Wednesday, June 19, 2013

The knapsack problem and Budgetting.

I created a prototype for my budgeteer program in my last post, and now I can show you the next stage of the application.

Because the other one was implemented in PHP, html, and javascript it suffered from the fact that PHP scripts are meant to die. While I didn't have any trouble with the script timing out, it seems like a better idea to not have to worry about that at all if I don't have to. Therefore, I moved the application to it's new home in a recent project of mine.

In order to figure out if you can afford your budget there are a few thing's to take into account.

Are your fixed expenses greater than your income?

If your rent cost more than your paychecks for the month combined, you have a problem. Hate to tell you, but you simply can't afford wherever you live. If this is the case, then there's no need to attempt the calculation that would figure out what you're able to purchase from your wish list.

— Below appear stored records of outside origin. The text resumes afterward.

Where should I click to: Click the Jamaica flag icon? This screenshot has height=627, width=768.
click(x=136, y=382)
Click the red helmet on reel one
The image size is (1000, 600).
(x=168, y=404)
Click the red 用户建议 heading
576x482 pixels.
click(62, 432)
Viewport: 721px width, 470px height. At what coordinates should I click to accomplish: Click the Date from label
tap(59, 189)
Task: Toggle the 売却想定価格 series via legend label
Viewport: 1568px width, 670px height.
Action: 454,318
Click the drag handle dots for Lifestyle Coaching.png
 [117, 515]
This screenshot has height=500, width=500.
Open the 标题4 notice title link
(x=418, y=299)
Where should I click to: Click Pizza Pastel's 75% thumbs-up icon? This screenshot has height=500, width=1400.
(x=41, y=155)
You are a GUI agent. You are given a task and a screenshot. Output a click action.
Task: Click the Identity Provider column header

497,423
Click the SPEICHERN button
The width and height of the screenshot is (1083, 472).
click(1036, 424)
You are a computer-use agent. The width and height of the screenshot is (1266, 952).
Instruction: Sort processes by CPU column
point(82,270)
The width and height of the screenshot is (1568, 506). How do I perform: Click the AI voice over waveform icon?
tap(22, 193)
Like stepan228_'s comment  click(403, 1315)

Are your expenses covered?

If you're going out to eat every night with friends and spending twenty dollars each time, unless you have a very nice job and a very affordable living situation, it may be a good idea to stop. In fact, if you can't afford your expenses, it makes no sense for you to even try to determine if you can afford anything on your wish list. It makes more sense to keep your wish list, a wishlist.

Finally, what from your wish list can you afford?

If you've managed to get to the point where all your expenses are covered and you can start eyeing your wishlist for possible treasures, then, and only then is your wishlist going to come into the budget calculation.

How do you do it?

So how do you determine if you can afford all these things? Well, it's a pretty well known problem in computer science called the 0-1 knapsack problem (as long as we're not looking into the date's on the budget, as that will elevate it to a job scheduling problem in addition to the knapsack problem -- which is in the works and might be the subject of my next post) that is actually an NP-complete problem. Or at least, part of it is. Luckily for us, there exist approximation algorithms as well as dynamic programming solutions to the problem.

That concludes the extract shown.